I watched the wall all around Jerusalem, around Israel, and saw the separation and the barriers, intentionally. I was there on the night that our President made the announcement about moving the embassy. Immediately we heard gunshots in the city. And for the next few days school children were throwing rocks at the police and they were shooting teargas back at children. I’ve heard the arguments that we are the friends of the Jewish community all over our nation. They are my friends. I don’t think we ought to boycott. They are my friends. I have some friends I don’t agree with. But I stopped by here to tell you today that I also try to muster up the courage to let them know that. Particularly when it is not in their best interest and certainly not in the interest of the people being hurt.

We are allowing in this period in our nation a President who wakes up in the morning at 2:00 in the morning and tweets some of the most insulting things to humanity and to people. We are waking up in the morning to newscasts that we are hearing him calling nations of people with vulgarity rather than their names. And saying, in essence, that we don’t want them here. I’ve traveled to New Hampshire, and I’ve seen Indonesian Christians, Presbyterian Christians, who we taught the Gospel, standing in an ICE office about to be deported. Praying with them before they went up on the elevator, made to pay for their own plane tickets in order to get out of the country. And then asked to report over and over again until this country can get the clearance to send them back to Indonesia  and the reason they came to this country in the first place was because Muslims were killing them in Indonesia. Send them back to death, rather than to have them here in life.

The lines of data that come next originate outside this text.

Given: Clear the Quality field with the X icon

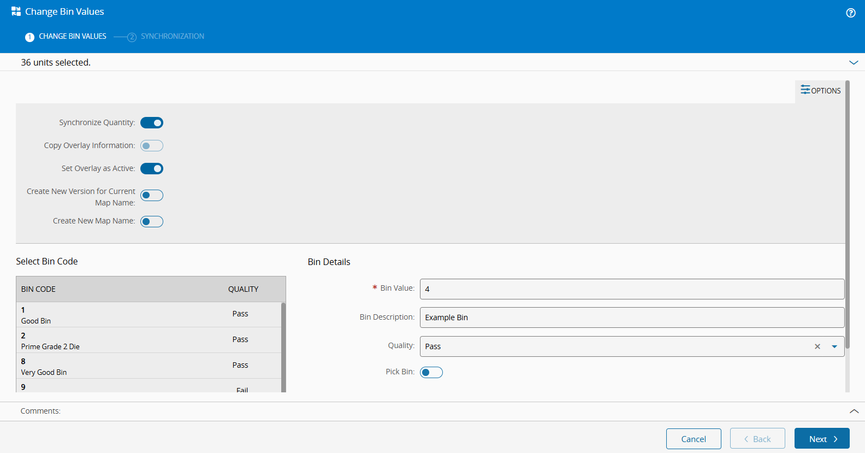Looking at the screenshot, I should [x=817, y=346].
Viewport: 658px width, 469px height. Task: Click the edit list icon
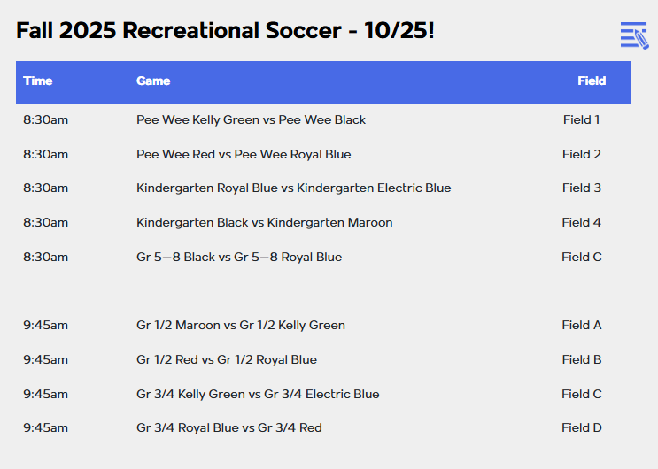[x=634, y=35]

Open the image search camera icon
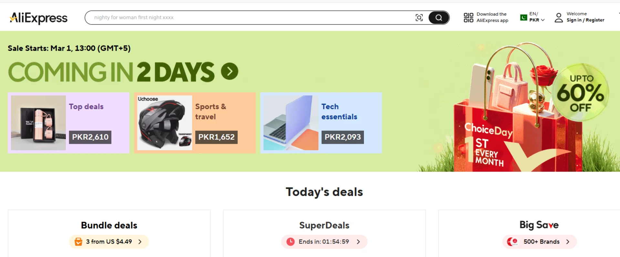click(419, 17)

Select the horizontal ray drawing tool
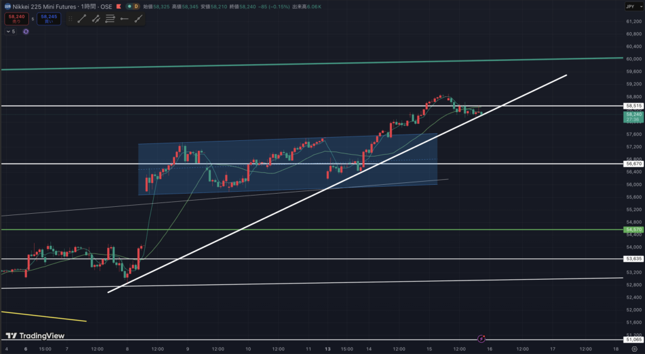[124, 19]
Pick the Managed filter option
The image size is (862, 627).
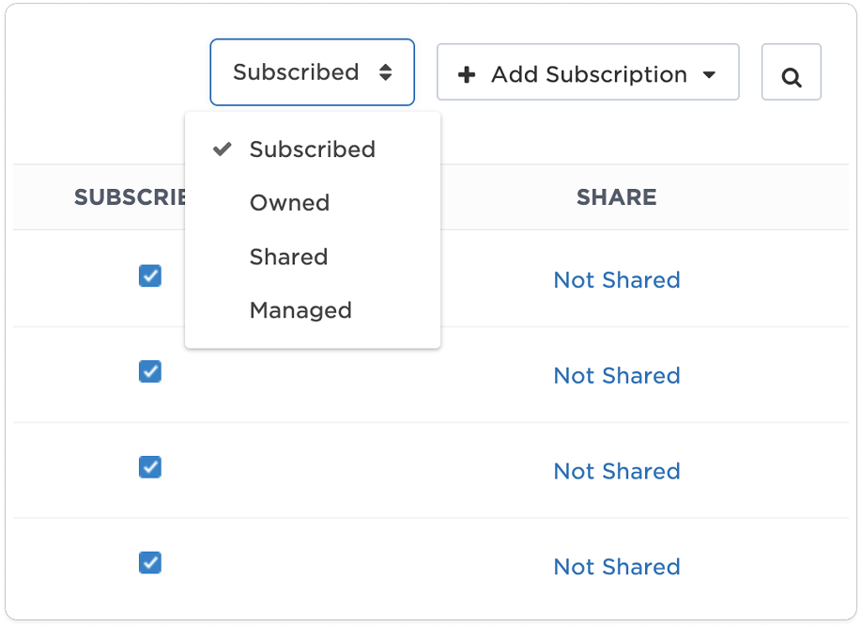[300, 310]
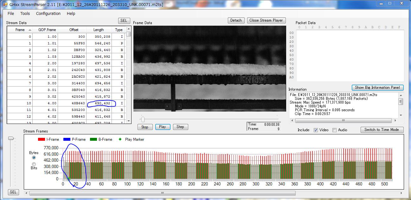This screenshot has height=200, width=411.
Task: Click the Step button
Action: pyautogui.click(x=180, y=127)
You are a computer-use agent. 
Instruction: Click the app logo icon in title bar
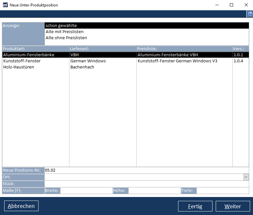pos(5,5)
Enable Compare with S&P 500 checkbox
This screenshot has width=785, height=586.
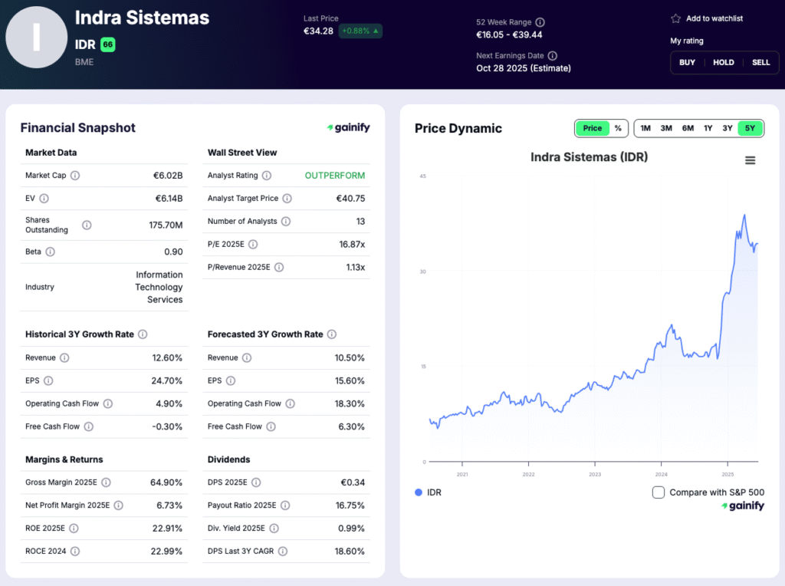[x=658, y=492]
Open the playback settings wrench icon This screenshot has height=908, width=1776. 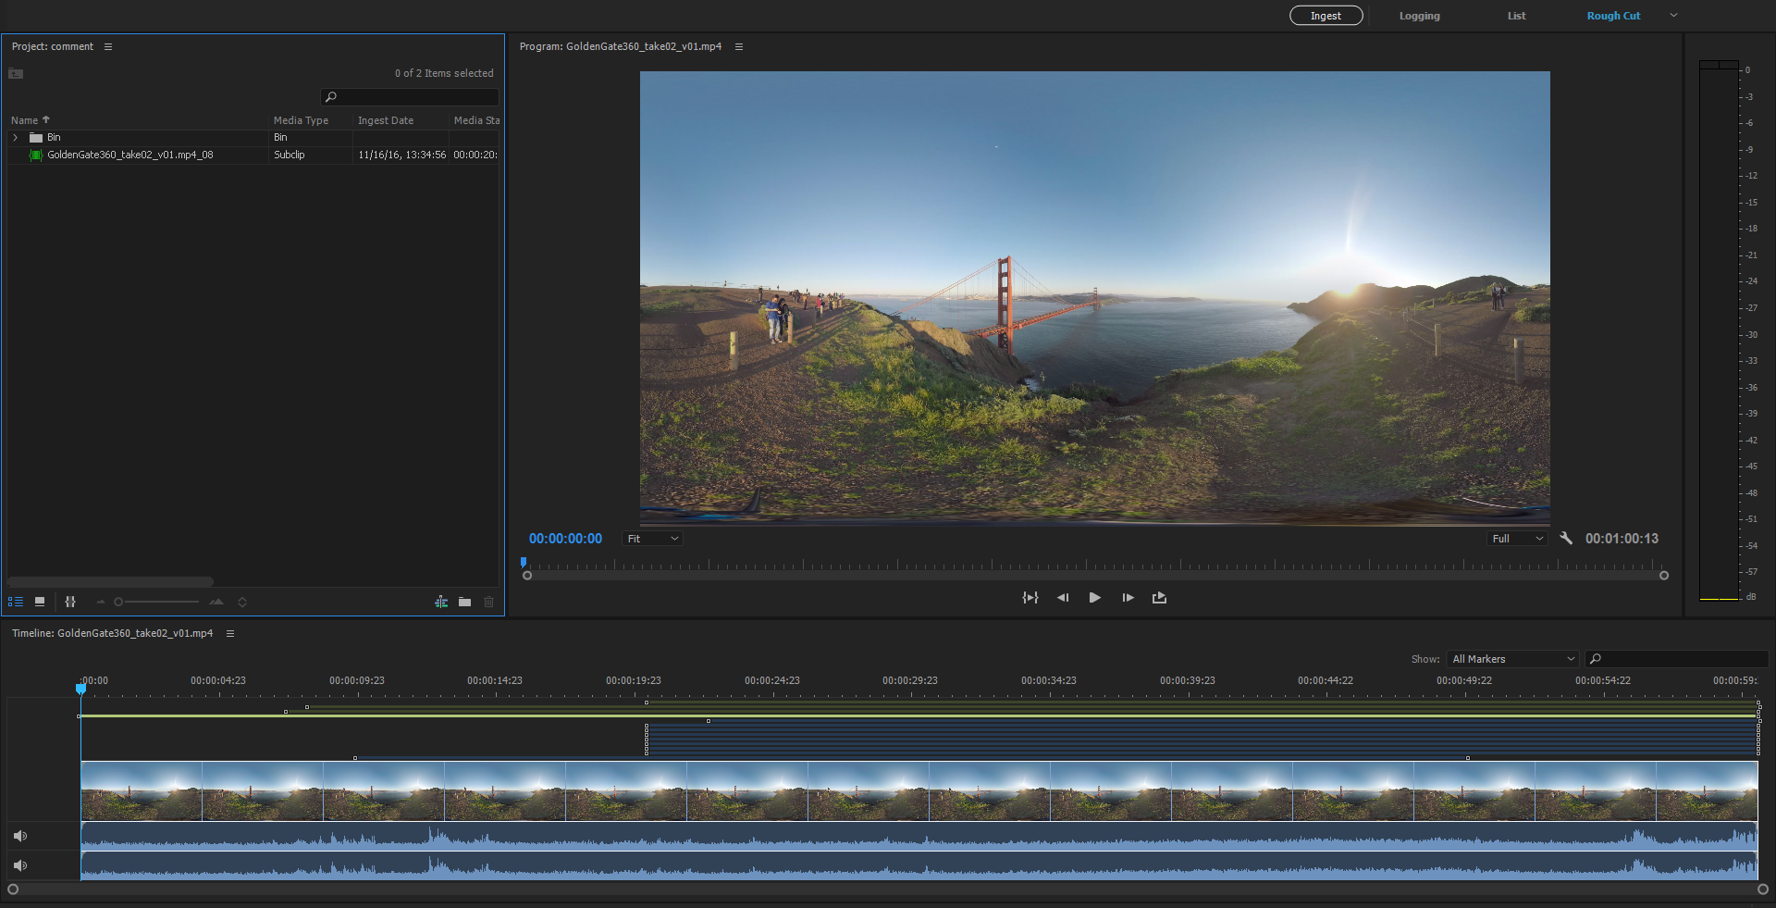[1565, 538]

We have in this particular year, after the largest march every constructed in history, who gathered right after the inauguration, turn right around in this period, and allow this government to run amuck and to take the lives of people and to pull the rug out from hope and possibility for coming together.

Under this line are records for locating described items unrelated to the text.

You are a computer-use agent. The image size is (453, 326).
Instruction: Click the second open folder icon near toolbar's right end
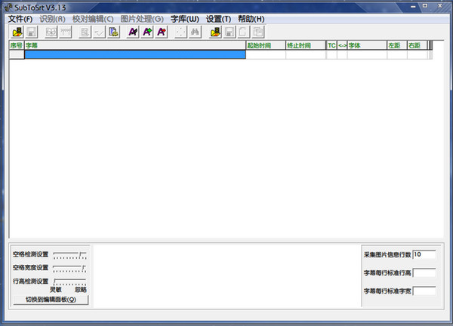216,32
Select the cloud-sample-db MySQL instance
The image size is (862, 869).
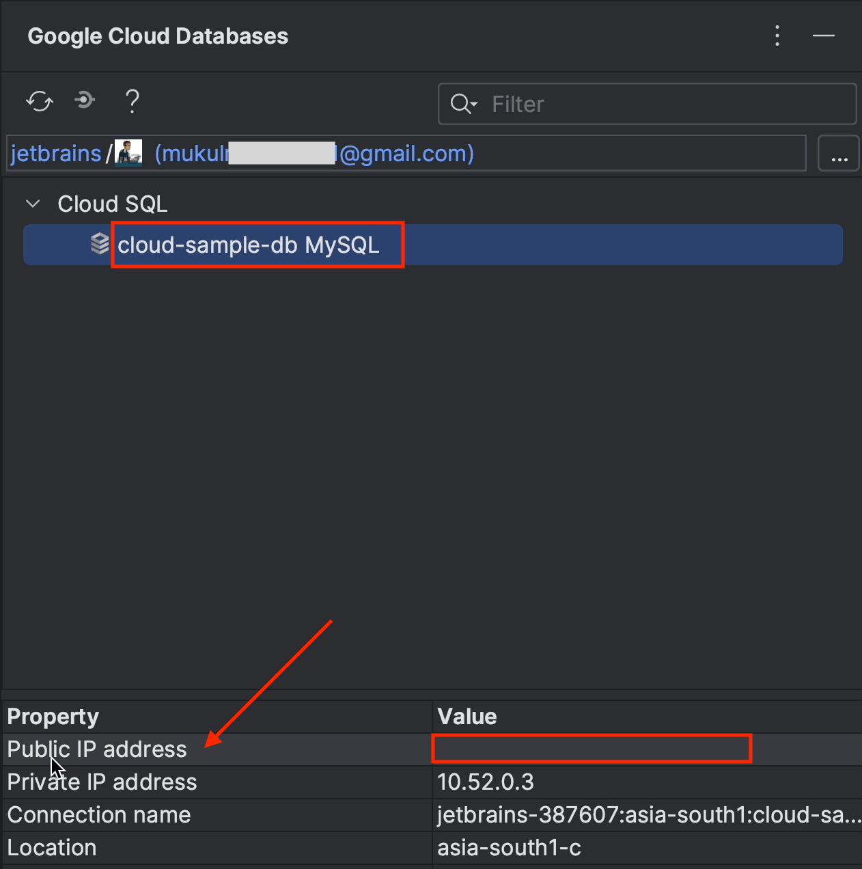click(249, 245)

The words of the Statue of Liberty, “Give me your tired, your poor, your huddled masses yearning to be free” are totally being erased and eroded every day by what is taking place in Washington D.C. today. I want to suggest that as Jesus did, not worrying about his reputation, not worrying about what people are going to say about him, not even worried about what might happen to him, and what dr. King did, to try and transform a nation, ought to be models of how we, as a church, in this particular time, must live by faith and not by sight.

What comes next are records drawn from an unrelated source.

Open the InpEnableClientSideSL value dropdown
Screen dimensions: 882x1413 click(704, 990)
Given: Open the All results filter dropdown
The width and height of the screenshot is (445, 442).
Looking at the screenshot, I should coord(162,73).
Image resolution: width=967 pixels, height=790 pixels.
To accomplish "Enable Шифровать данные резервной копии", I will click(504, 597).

This is the challenge of our time, my friends. This is what I really stopped by today here to tell you. But I also came by to tell you congratulations. I also came to tell you, you did a great a great job. And you’re modeling a great way. I stopped by to tell you, you have much and you have used it for the glory of God in this place. And you have brought two other churches in to the mix along with the life of this community and made this place a light upon the hill. A light upon the hill.

Don’t stop what you’re doing. Don’t stop what you’re doing! Bring people in and transform lives. Let the world know that there is a place called Westminster. There is a place that can take a little something and can do a lot. But also can take a lot and do a whole lot more.

Let the world know that you are a church that can take a vision from an unfinished parking lot and change a whole city and stand firm in the liberty where Christ Jesus has set you free. Let the world know that you are standing firm in a way that all of us can if we follow your lead and stand in the way that you have. Oh Tim…I have to say this in closing. You a bad man!